After month-long negotiations, veteran TV executive-turned-producer Mark Pedowitz today was named president of the CW. The former ABC Studios president and top ABC business affairs executive is starting today. As his title suggests, he is not a direct replacement for CW entertainment president Dawn Ostroff, who is leaving after the end of the broadcast season to move back to New York. Pedowitz will oversee programming, sales, marketing, distribution, finance, research and publicity. Those duties are currently split between Ostroff and COO John Maatta. There has been speculation that the new structure, in which Maatta reports to Pedowitz, would lead to Maatta’s departure. Pedowitz today said that “it is my intention for John to remain at the CW. He has done a yeoman’s job in what he’s done in a tough economic environment, and I hope he would stay.” One job Pedowitz will certainly need to fill is head of marketing, as EVP Rick Haskins is set to depart in August.
Meanwhile, as expected, CW’s EVP drama Thom Sherman is poised to get a promotion, probably overseeing all creative aspects of the network, including unscripted programming. I hear an announcement will be coming in the next few days. Pedowitz declined to comment on his plans for Sherman, with whom he has had a long and close relationship going back to their days at ABC. “Tom is an extraordinarily talented executive whom I know very well, and I’m happy to work with him again,” was all Pedowitz said.
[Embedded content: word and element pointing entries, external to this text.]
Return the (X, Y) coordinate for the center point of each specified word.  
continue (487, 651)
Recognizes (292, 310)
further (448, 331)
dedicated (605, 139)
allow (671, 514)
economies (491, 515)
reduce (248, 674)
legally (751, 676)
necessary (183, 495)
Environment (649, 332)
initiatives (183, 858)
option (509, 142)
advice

The setup resembles the one at ABC Studios, where Pedowitz also had a No. 2 creative executive, first Julia Franz and then Barry Jossen.
The CW is a co-venture between CBS and Warner Bros, and Pedowitz will report to a four-person board that oversees the network: Warner Bros TV Group president Bruce Rosenblum, Warner Bros Entertainment CEO Barry Meyer, CBS Corp CEO Leslie Moonves and CBS’ Nancy Tellem, who kept her CW oversight role when she moved to the Senior Adviser position a year ago, with Rosenblum and Tellem as frontline supervisors.
Sources tell me that the board identified early into the search for Ostroff’s replacement that they wanted “a bigger-picture senior executive, somebody with strong vision and leadership abilities who can blend business and creative thinking.” That’s when the name of Pedowitz — a highly regarded executive with strong business background — jumped immediately to the top of the list, and going out to him for the job was a unanimous decision. The plan to go for an executive with a dual background also stemmed from the feeling on part of board members that the dual reporting structure — with two CW execs, Ostroff and Maatta, both reporting to them — was not working. Additionally, the co-owners of the network are putting emphasis on broadening CW’s distribution on digital platforms, and Pedowitz’s experience as a pioneer in the space, including the trend-setting deal between ABC and Apple that he brokered, was key.
Pedowitz said he was “surprised and flattered” when he was first approached for the CW gig: “It’s something of a wish fulfillment to finally run a broadcast operation, which is a new challenge to utilize my skill set.” As for the constant speculation that the modestly-rated CW may fold, “I do believe it has a long-term potential,” said Pedowitz, who previously spent two decades at Disney-ABC. “I’ve always been a long-term player, and if I didn’t feel it had that capability, I wouldn’t have taken the challenge.”
Pedowitz is open to broadening CW’s target young female demographic but won’t make it drastically. “You cannot radically change anything as you threaten to alienate the core audience,” he said. For the next few weeks, Pedowitz will work side by side with Ostroff and Maatta as they prepare for the CW’ upfront. “I’ll observe and will comment but will let them do their process.”
For the past year, Pedowitz has run his Warner Bros TV-based Pine Street Entertainment. The company, which has pilot Meet Jane is serious consideration for a series pickup at Lifetime, will remain in existence, but Pedowitz’s role in it will be passive, he said.
This marks a nice vindication for Pedowitz, who was unceremoniously pushed out of his ABC Studios president gig by former ABC topper Steve McPherson a little over a year ago. As one agent put it, “look at Mark now — running a network, while Steve is out of a job.”
During his tenure as head of ABC Studios, Pedowitz oversaw a slate of series that included Lost, Grey’s Anatomy, Desperate Housewives, Brothers and Sisters and Ugly Betty, as well as Criminal Minds and Ghost Whisperer. He also expanded ABC Studios’ portfolio into cable and first-run syndication with ABC Family’s Kyle XY, TNT’s Raising the Bar and the syndie Legend of the Seeker. After he exited ABC Studios in January 2009 when McPherson took oversight of the studio, Pedowitz spent a year as senior adviser to Anne Sweeney, president of Disney-ABC Television Group, before leaving in February of last year to become a producer with a deal at Warner Bros TV. Pedowitz joined ABC in 1991 as SVP business affairs and was promoted to head of the department in 1996.